-- start of Text shown --

With the road wet, I'm forced to slow down on the hairpin turns as I work my way through the low jungle mountains.
Farther along, the roads are dry. I pick up speed, leaning deeper into the turns, but still not over committing. I'm eager for the day my knee drags across the road as I hurl the bike into a sharp turn. However, on these roads, with the possibility of a truck ending up in my lane as it looks for a better line in taking a corner, as happened earlier today, driving like that is just a calculated form of suicide.
I lick my top lip, feeling a bristly mustache. I've never had this much facial hair and I'm finding myself regularly stroking it, or in the case of my upper lip, sucking on it. Back in Chiang Mai, Yuki suggested that I grow it out. I must admit that it is helping to balance out my faded pink fringe and the bleached hair on top – all dice dictated outcomes.
It's getting late. It's time to call it a day, but the small villages we're driving through are devoid of hotels. Then we pass a little Thai-style “resort”, which is no more than a collection of a dozen or so bungalows.
I check the die. I do a U-turn and drive back to Nan Krasibrak Resort.
The resort is made up of tidy yellow bungalows with open gabled roofs. Thatch has been put over the real roof to add a “rustic” element to the little buildings situated in a small gorge below the resorts open-air restaurant.

-- end of Text shown --

» **Directive A**:
Answer these questions from the motorcycle passage, one line each:
(i) Who suggested growing out the mustache, and in which city?
(ii) What is the name of the resort where the narrator stops?
(iii) What color are the resort's bungalows?
» **Directive B**:
For each statement, say whether it agrees with the motorcycle passage, and quote the words that decide it:
(i) The roads remain wet for the entire ride.
(ii) The narrator has already dragged a knee across the road in a sharp turn.
(iii) Thatch was laid over the bungalows' real roofs.
» **Directive C**: Extend the motorcycle passage, starting after its final sentence.

-- start of Information shown --

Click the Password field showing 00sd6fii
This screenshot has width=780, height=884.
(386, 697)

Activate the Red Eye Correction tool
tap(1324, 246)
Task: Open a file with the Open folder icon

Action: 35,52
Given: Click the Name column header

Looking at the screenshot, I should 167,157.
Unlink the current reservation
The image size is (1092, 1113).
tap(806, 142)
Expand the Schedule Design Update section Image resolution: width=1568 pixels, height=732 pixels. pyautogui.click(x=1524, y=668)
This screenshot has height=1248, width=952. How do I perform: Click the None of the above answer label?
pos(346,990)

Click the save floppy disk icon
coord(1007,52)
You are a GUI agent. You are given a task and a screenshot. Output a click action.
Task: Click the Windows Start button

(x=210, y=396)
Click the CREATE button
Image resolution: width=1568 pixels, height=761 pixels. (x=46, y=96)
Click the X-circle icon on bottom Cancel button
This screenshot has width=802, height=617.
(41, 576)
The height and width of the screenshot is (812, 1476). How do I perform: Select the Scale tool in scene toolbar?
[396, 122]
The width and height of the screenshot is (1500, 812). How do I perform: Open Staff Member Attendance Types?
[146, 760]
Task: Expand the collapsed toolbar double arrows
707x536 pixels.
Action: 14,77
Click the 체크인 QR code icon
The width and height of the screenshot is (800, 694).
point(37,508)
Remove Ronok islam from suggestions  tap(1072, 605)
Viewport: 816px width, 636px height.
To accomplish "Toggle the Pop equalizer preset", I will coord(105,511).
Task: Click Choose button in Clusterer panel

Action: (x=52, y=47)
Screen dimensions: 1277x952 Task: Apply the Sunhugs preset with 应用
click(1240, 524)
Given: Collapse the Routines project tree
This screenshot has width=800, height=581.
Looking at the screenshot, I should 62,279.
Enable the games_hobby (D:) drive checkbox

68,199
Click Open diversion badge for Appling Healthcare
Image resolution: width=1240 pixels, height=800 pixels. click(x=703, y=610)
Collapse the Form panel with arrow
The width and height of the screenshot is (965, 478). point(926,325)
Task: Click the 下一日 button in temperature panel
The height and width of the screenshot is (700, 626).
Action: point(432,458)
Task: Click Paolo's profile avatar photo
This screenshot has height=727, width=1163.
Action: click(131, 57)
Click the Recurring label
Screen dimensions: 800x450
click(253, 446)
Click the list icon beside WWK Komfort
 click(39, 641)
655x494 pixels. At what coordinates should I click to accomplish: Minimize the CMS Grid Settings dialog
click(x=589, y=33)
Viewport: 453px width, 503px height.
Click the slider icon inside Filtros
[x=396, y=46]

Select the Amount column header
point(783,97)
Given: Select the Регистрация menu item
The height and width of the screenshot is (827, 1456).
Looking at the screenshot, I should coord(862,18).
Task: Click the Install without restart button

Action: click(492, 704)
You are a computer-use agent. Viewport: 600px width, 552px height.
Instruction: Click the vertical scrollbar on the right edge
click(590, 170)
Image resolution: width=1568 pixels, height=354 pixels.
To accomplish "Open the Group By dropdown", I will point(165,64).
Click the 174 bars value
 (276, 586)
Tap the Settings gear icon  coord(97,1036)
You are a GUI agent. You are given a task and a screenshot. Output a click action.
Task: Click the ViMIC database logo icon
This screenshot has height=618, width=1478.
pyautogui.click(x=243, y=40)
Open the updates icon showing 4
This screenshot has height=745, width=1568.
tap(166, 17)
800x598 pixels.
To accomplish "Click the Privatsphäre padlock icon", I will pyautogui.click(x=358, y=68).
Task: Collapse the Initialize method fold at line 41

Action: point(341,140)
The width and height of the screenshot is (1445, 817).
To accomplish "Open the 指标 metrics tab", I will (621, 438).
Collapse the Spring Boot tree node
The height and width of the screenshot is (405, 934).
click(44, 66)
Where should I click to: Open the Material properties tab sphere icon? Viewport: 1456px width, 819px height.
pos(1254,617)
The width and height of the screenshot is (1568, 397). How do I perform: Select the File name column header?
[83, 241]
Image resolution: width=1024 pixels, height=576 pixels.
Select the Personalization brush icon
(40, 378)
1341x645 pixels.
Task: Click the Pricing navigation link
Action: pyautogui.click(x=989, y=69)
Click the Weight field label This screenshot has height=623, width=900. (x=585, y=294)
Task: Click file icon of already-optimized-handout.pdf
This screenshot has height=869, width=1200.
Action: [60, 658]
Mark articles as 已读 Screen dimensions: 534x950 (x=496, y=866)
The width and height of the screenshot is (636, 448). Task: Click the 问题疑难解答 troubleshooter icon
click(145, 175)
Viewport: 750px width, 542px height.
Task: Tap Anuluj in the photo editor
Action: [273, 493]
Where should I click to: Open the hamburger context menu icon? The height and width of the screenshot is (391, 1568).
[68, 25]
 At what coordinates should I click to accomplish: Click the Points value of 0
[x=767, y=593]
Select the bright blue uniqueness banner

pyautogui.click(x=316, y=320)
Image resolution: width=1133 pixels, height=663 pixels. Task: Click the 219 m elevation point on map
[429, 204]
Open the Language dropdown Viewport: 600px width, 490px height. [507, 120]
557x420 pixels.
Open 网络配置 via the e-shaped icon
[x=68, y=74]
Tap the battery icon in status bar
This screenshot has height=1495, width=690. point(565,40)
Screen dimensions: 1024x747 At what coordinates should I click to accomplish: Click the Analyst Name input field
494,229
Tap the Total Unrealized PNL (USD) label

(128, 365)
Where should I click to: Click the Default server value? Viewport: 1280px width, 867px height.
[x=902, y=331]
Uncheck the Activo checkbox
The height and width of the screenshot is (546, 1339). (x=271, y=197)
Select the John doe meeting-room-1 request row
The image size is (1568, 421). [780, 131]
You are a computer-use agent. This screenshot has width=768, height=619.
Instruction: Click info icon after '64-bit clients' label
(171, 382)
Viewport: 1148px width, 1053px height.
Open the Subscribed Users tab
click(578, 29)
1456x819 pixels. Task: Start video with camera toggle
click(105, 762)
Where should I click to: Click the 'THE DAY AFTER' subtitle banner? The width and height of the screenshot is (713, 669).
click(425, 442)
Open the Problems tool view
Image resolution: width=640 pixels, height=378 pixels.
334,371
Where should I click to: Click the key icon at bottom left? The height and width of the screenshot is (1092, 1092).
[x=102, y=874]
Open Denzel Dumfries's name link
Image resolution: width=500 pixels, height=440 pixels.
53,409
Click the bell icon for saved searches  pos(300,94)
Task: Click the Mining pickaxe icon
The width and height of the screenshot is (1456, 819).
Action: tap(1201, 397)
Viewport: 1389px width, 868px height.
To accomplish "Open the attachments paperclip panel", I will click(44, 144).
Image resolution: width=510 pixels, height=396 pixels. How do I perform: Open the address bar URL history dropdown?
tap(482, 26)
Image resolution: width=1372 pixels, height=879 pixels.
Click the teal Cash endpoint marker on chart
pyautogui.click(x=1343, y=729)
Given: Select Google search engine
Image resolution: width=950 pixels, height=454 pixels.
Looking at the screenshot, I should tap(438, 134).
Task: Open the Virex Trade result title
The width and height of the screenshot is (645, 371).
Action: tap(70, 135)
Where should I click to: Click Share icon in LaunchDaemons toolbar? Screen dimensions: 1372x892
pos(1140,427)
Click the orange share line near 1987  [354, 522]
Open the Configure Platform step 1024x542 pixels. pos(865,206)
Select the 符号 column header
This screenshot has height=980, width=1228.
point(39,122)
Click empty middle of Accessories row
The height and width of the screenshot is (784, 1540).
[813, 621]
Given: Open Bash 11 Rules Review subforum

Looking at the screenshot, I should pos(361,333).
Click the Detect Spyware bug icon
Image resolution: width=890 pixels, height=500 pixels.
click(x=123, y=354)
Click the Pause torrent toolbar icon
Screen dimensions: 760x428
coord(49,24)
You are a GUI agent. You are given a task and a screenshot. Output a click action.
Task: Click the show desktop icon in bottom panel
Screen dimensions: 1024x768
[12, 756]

-- end of Information shown --

» **Answer A**:
(i) Yuki, in Chiang Mai.
(ii) Nan Krasibrak Resort.
(iii) Yellow.

» **Answer B**:
(i) No: "Farther along, the roads are dry."
(ii) No: "I'm eager for the day my knee drags across the road as I hurl the bike into a sharp turn."
(iii) Yes: "Thatch has been put over the real roof to add a “rustic” element to the little buildings"

» **Answer C**:
The sun sets with no protest behind the Teak-studded forest adjacent to the bungalows as a deep blue settles over the countryside. The restaurant, which only has a few tables to cater to the bungalow guests below, is empty with the exception of me. I sit facing the view, what view there is, my back to the staff.
Feeling alone, despite “the help”, there is the vague since of being a master of an estate.
The women behind me are laughing, their voices going on and on. I'd bet real money they're talking about me. A woman's voice – no matter what culture – takes on a different resonance when they're talking about boys and men. There are four of them: the owner, the server and the cook, as well as a little girl named Sonya.
None of them speak much English, though May, the owner, tries her best. She's lovely and I believe is suggesting I consider the waitress as a girlfriend. The waitress is large 31-year-old woman wearing short jean shorts and a black t-shirt. Her smile shows off two heavily corroded front teeth.
Nan Krasibrak Resort was made up of a handful of cute, clean bungalows. Photo: Isaac Stone Simonelli
Back down in the room, I hope in the shower.
Usually when I do something gross, I figure, okay this is what most people do, but just don't talk about it. However, tonight in the shower as I'm using the hot water from the shower head as a warm Japanese bum gun – seriously best toilets in the world are in Japan... think heated seats – I cross a line. The use of the warm water is to promote blood flow to the region and to clean the area as best as possible, which is what is recommended for excessive anal itching. Letting a little turd slide out in the process, of course, is not.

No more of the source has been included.